Novo acordo com UE poderá render cifras bilionárias ao Paraná

O tratado precisa ser aprovado nos parlamento dos quatro países do Mercosul e das 28 nações da UE

Palotina – O acordo entre o Mercosul e a União Europeia deve criar condições positivas ao agronegócio paranaense. A agricultura e a pecuária do Estado terão acesso mais fácil a um mercado que conta com 500 milhões de consumidores e perspectivas bilionárias.

As tarifas de importação serão zeradas em dez anos e 92% dos produtos hoje exportados pelo Mercosul à UE serão beneficiados. O tratado precisa ser aprovado nos parlamento dos quatro países do Mercosul e das 28 nações da UE.

“Sempre estivemos prontos para atender mercados mais exigentes, mas antes havia barreiras burocráticas típicas do comércio. Com o acordo, tudo deve se tornar mais viável”, define o presidente do Sistema Faep/Senar-PR, Ágide Meneguette.

O acordo envolve um universo de 780 milhões de consumidores e países que somam um PIB (Produto Interno Bruno) de US$ 20 trilhões. “Ou seja, 25% do PIB mundial. A perspectiva é de que nos próximos 15 anos o fluxo de comércio entre o Mercosul e a União Europeia alcance R$ 1 trilhão”, destaca o economista da Faep Luiz Eliezer Ferreira.

Oportunidades

Quanto à carne de frango, o acordo abre a possibilidade para que o Mercosul exporte, com tarifa zero, até 180 mil toneladas por ano à UE. Em 2018, mesmo com alíquota de 20%, o Paraná embarcou 100 mil toneladas ao bloco.

Quanto à carne bovina, cada tonelada enviada pelo Paraná à UE foi negociada, em média, US$ 1 mil acima do que foi para a China, indicando interesse europeu em cortes nobres e de maior valor agregado. “Os europeus querem uma carne macia, de animais jovens. Essa qualidade é bem remunerada”, aponta o especializado em carnes nobres Rodolpho Botelho, que preside a Comissão Técnica de Bovinocultura de Corte da Faep.

Já a tilápia deve ter as tarifas zeradas de 4 a 10 anos. Maior produtor desse pescado no Brasil, o Paraná atingiu 123 mil toneladas em 2018.

A C.Vale, com sede em Palotina, tem a meta de ampliar o número de abates de 80 mil para 90 mil tilápias/dia.
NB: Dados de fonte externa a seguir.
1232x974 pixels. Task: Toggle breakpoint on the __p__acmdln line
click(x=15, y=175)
Apesar da cautela – já que o acordo ainda precisa sair do papel -, o presidente Alfredo Lang aponta que o tratado vai abrir mercado: “Temos planos de aumentar a produção gradativamente. A velocidade com que faremos dependerá das condições do mercado e do interesse dos produtores em investir”.

Lácteos e vinhos

Outros produtos como a pecuária leiteira e a vinicultura terão que se reorganizar. Com tradição na produção de lácteos e de vinhos e com altos subsídios governamentais, os países da UE tendem a ser mais competitivos, o que pode favorecer a entrada maciça dos produtos no Mercosul. Para o presidente da Comissão Técnica de Bovinocultura de Leite, Ronei Volpi, o setor lácteo brasileiro terá de investir em qualidade, principalmente nos próximos dois anos.

“Se não estivermos preparados para competir de igual para igual, teremos aí uma ameaça bastante preocupante”, ressalta.
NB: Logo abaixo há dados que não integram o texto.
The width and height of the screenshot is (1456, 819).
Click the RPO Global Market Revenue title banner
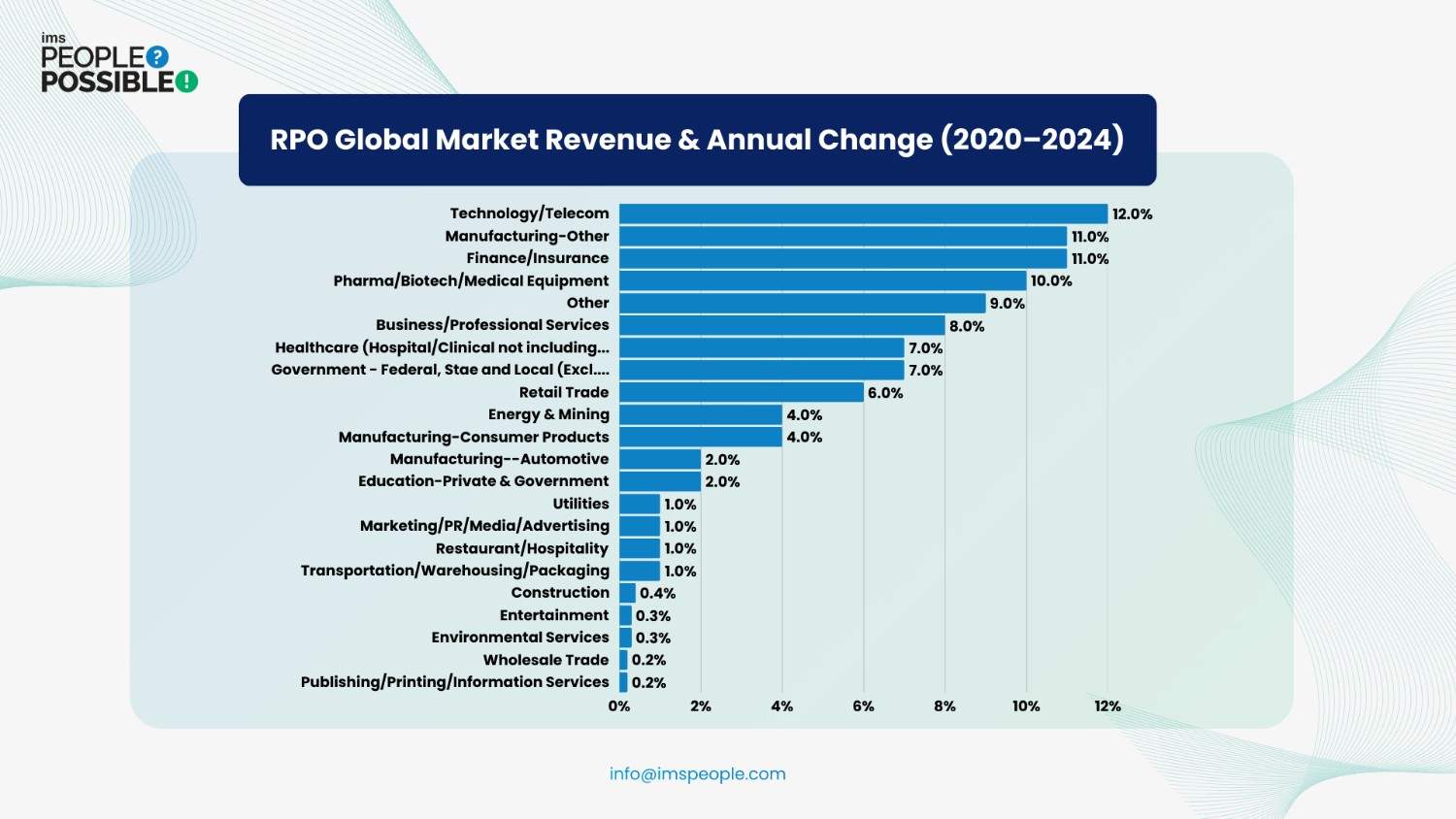697,140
Volpi vislumbra que o tratado pode implicar em oportunidade para o setor. As principais indústrias europeias têm filiais no Paraná. Ele acredita que a produção paranaense poderia se destinar a essas empresas, que voltariam à comercialização dos processados ao mercado internacional.

Recuperar mercado

Em 1997, mais da metade do que o agronegócio do Brasil comercializava internacionalmente tinha os europeus como destino. No ano passado, essa participação foi de apenas 15%.

No agronegócio do Paraná o movimento foi semelhante. O volume à UE caiu de 7 milhões para 3,2 milhões de toneladas (-54%) e o faturamento de US$ 2,2 bilhões para US$ 1,9 bilhão. “Do valor das exportações brasileiras para a UE, o Paraná chegou a responder por 22%, mas foi caindo, muito em função do crescimento de outros mercados”, observa o economista da Faep Luiz Eliezer Ferreira.

“Além do poder aquisitivo, é um bloco que tem maiores exigências sanitárias e burocráticas. Vender para a UE seria como ter um selo, que, certamente, tornaria outros mercados mais facilmente acessíveis aos nossos produtos”, diz o diretor-executivo da Frimesa, Elias Zydek.

O acordo deve facilitar a importação de tecnologia podendo catapultar a modernização do campo às indústrias. “Importamos máquinas com 40% de tributos. O acordo facilitaria o custo e traria condições para que se implante conceitos como ‘Agricultura 4.0’, tecnologia embarcada e bioengenharia”, aponta Zydek.